Workup for the diagnosis of glucose intolerance include plasma glucose level, oral glucose tolerance testing, other screening tests, urinalysis, complete blood count, lipid profile, liver function testing, and measurement of serum electrolytes, BUN, creatinine, uric acid, and blood gases.

Urinalysis is important because ketonuria and massive glycosuria are indicators of acute decompensation. Significant proteinuria may be present in patients with diabetic nephropathy. Abnormalities of specific gravity and pH can be found in patients with uremia. Urine microalbumin is a marker of early renal impairment and endothelial dysfunction.

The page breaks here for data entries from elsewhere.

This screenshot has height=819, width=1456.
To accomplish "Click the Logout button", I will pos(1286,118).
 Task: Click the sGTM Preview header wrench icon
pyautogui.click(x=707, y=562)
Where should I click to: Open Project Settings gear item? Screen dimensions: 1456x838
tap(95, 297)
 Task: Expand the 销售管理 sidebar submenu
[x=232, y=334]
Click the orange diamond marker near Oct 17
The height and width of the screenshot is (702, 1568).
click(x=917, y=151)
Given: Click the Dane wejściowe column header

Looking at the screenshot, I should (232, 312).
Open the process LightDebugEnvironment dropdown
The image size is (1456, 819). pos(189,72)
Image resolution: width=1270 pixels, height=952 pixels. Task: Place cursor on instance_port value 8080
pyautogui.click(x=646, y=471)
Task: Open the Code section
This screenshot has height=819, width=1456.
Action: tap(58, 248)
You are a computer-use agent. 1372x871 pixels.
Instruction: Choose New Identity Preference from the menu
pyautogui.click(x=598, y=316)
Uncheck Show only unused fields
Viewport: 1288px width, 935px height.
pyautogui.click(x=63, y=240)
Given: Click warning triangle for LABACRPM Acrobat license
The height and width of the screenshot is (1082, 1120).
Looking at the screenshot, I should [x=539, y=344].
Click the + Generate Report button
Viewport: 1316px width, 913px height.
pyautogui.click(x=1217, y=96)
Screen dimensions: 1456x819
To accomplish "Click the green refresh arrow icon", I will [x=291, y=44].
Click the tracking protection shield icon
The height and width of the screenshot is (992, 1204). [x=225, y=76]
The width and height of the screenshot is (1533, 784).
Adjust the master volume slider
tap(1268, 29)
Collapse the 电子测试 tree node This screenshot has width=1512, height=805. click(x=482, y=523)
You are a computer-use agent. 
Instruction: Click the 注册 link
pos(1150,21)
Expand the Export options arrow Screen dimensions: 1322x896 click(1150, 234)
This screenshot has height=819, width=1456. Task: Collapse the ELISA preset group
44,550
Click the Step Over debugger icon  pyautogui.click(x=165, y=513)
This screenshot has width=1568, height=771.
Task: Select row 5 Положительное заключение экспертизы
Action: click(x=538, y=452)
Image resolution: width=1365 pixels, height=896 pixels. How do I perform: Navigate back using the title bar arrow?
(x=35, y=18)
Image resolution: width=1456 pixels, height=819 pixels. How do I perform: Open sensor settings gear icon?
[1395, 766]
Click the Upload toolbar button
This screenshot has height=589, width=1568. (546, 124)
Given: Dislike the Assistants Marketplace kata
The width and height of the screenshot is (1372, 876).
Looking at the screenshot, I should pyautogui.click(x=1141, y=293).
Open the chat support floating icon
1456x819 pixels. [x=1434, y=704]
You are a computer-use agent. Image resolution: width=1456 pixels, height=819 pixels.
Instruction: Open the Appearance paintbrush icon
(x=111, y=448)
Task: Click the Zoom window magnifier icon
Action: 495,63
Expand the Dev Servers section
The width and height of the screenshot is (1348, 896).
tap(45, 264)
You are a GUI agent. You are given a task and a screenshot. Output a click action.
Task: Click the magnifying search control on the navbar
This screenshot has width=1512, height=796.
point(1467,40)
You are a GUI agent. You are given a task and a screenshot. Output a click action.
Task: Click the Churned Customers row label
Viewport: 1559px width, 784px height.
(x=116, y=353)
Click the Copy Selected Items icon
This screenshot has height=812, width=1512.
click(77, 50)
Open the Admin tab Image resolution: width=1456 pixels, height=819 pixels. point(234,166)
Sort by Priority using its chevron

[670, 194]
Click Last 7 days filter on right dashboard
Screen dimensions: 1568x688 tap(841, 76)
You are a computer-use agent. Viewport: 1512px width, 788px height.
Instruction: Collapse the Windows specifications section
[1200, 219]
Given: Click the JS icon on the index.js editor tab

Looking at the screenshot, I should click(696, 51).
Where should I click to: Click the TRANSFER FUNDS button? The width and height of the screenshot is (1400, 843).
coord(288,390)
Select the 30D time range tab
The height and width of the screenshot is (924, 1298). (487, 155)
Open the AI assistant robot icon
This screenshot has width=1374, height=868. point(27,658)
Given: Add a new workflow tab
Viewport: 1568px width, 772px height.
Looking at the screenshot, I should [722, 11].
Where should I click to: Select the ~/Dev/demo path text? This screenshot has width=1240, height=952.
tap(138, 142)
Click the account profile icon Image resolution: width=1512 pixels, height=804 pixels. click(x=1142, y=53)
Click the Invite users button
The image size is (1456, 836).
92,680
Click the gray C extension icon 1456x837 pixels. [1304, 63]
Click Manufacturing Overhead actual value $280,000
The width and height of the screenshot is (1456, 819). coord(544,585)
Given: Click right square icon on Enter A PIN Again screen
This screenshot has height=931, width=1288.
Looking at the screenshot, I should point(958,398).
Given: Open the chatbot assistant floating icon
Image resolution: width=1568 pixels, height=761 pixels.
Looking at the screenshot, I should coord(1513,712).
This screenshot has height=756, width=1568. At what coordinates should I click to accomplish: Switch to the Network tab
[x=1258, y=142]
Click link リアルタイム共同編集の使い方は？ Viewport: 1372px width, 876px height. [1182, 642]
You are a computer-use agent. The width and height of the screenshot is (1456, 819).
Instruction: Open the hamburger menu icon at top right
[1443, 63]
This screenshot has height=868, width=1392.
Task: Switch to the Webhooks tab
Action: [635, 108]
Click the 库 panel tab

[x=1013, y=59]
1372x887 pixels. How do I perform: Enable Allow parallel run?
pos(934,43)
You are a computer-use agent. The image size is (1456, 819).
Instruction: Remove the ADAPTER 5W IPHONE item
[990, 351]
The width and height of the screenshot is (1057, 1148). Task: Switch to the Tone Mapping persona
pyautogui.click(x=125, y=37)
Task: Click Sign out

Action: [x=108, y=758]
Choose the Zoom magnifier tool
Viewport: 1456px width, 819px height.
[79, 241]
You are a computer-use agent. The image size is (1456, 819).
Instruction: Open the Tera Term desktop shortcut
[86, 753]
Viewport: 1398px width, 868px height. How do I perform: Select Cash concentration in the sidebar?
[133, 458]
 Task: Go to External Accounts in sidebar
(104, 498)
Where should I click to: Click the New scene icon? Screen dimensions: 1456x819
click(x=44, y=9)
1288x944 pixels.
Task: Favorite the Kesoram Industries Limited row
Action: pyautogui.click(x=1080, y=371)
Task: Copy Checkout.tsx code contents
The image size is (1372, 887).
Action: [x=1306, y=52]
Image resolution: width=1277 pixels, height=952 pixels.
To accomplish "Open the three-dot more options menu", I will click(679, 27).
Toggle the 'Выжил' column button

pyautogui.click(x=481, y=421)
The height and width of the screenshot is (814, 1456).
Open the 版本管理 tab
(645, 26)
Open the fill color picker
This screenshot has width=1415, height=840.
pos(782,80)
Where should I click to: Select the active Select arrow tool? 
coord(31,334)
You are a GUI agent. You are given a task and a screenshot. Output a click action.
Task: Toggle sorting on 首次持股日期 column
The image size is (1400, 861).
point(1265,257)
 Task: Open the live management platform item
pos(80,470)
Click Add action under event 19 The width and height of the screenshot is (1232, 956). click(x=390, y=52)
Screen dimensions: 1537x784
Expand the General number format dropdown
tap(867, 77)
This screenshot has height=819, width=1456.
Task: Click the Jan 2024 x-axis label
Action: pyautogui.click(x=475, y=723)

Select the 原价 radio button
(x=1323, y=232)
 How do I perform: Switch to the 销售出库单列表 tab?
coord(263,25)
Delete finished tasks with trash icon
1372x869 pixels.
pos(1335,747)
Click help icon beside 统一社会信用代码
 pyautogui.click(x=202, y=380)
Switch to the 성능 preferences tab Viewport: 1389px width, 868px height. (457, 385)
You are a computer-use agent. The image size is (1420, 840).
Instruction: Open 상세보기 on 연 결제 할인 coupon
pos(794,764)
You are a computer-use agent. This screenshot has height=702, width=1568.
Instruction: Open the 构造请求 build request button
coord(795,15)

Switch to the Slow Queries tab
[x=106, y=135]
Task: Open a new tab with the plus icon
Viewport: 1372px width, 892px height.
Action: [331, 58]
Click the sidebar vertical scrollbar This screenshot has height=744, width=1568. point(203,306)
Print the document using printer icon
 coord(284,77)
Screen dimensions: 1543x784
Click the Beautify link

A complete blood cell count is obtained, because an increased white blood cell count is common during acute infection. Ketoacidosis also is a cause of leukocytosis.

lipid profile is necessary to detect an increased triglyceride level, often a reflection of poor glycemic control that may normalize on attainment of euglycemia. Other lipid abnormalities, such as increased total cholesterol and low-density lipoprotein levels, are commonly found.

Liver function tests assessing baseline liver function are used to exclude hepatic disease prior to commencing certain antihyperglycemic agents (eg, biguanides, thiazolidinediones). Periodic measurements are required during treatment with thiazolidinediones. Liver cirrhosis is a cause of glucose intolerance.

Serum electrolytes, BUNcreatinineuric acid, and blood gases are evaluated, because during acute decompensation, metabolic derangement from loss of water, sodium, potassium, and other electrolytes, as well as anion gap and osmolality abnormalities, are very common. Normal renal and hepatic function must be confirmed before therapy is started with some oral antidiabetic agents.

C-peptide profile is needed, because an undetectable plasma level indicates type 1 diabetes (in the absence of hypoglycemia). C-peptide profiling may also be helpful in deciding treatment in some cases of type 2 diabetes. It is not routinely used in clinical practice.

Increased levels of plasma plasminogen activator inhibitor type 1, a marker of impaired fibrinolysis, are frequently found in patients with glucose intolerance and are a correlate of insulin resistance syndrome. [43, 44]  An increased plasma homocysteine level is a risk factor for atherosclerosis. The homocysteine level should therefore be measured in selected patients.


Electrocardiography and Other Cardiac Workup

Perform ECG and other tests, depending on the patient's cardiovascular risk profile. Features of left ventricular hypertrophy and/or cardiomegaly are common in patients with hypertension. Low-risk patients may have normal test results, whereas with appropriate cardiac testing, patients with significant cardiovascular disease may show evidence of ischemia.